A grandes rasgos, este es el marco general de los poderes subyacentes que intentan competir actualmente en los escenarios internacionales. Escenarios en los que no faltan tampoco otros grandes multimillonarios que intentan “jugar” en otros campos, como se ha visto recientemente con el ex Alcalde de Nueva York, Michael Bloomberg, que ha competido en las primarias del Partido Demócrata, después de haber formado parte antes del Partido Republicano y de haberlo intentado también como candidato independiente.

El caso de figuras como Bloomberg –que ha dedicado 500 millones de dólares de su cuantiosa fortuna personal (de más de 54.000 millones de dólares, según Forbes) a competir con otros candidatos demócratas– es un ejemplo palmario de hasta dónde pueden llegar actualmente las asimetrías en la competencia electoral. ¿Qué puede hacer realmente un ciudadano del común frente a mega-ricos y poderosos de este tenor?

De la fracasada intentona de Bloomberg en las elecciones primarias del Partido Demócrata, al menos, nos queda la evidencia de que en esta ocasión tamaña asimetría de riqueza no ha posibilitado que el “mega-millonario” de turno se haya alzado con el triunfo.

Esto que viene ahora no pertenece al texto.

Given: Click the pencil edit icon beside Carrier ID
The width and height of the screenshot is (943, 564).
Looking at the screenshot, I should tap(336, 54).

Lo cual, en principio, demostraría que el poder del dinero por sí solo no es suficiente como para explicar el triunfo de unos u otros candidatos de diferente tenor social. Aunque, desde luego, habría que verificar qué “otros mega-millonarios” han estado apoyando a unos u otros candidatos. No solo para la presidencia, ni solo en el Partido Demócrata, sino en las propias filas de los republicanos y en los entornos de Trump, que, por cierto, no se corta ni un pelo a la hora de promover –o posibilitar– negocios a la sombra de su Presidencia. Por lo que es harto posible que por ese camino los mega-ricos sean cada vez más ricos y que, por lo tanto, continúen fortaleciendo las bases de su poderío global.